Problem to work on - Please change "timer display" to "countdown indicator" in the records below and write them out again, keeping everything else unchanged and leaving out the pictures.

Supplied material -
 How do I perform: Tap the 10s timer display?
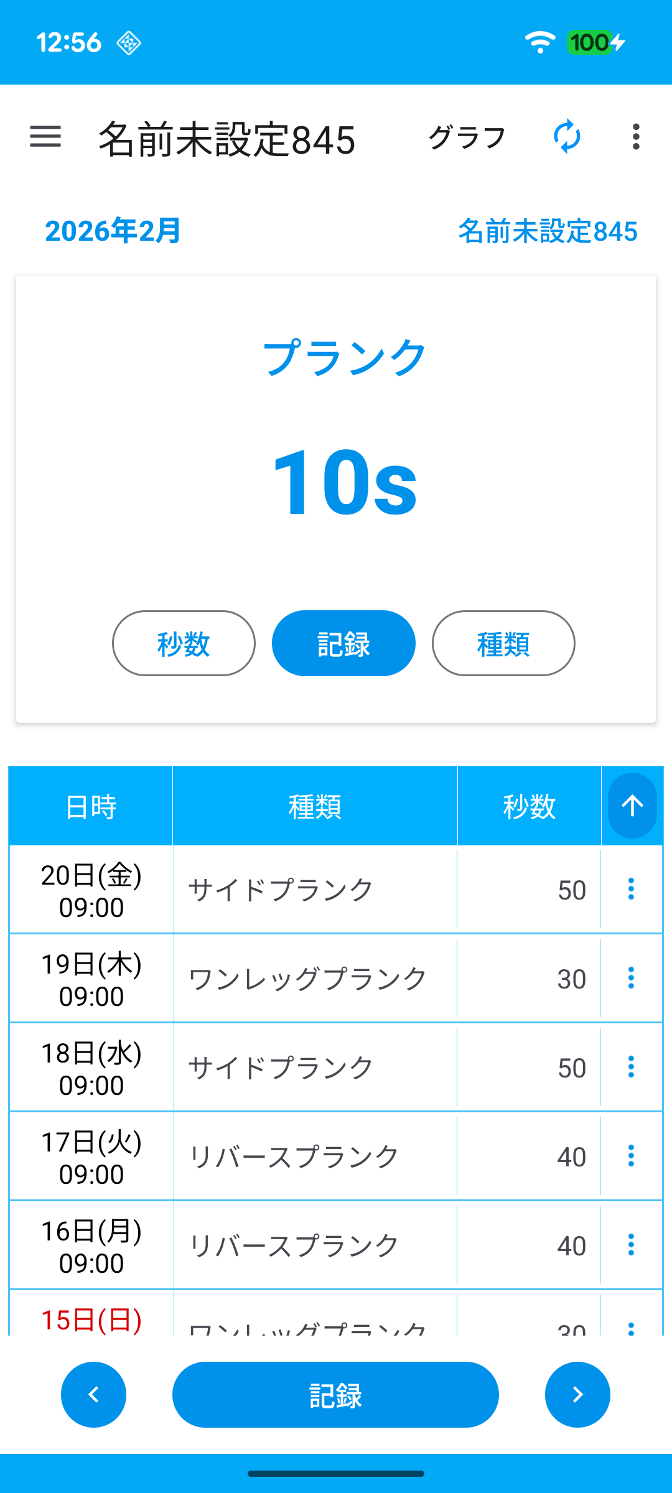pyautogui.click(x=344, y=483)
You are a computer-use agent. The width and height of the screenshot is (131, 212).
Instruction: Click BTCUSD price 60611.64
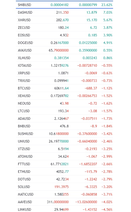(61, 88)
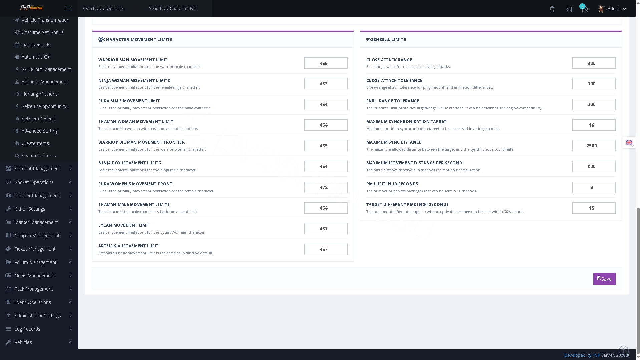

Task answer -
 How do I perform: Tap the 10s countdown indicator?
pyautogui.click(x=344, y=483)
You are a computer-use agent. The width and height of the screenshot is (131, 212).
Instruction: Click BTCUSD price 60611.64
(61, 88)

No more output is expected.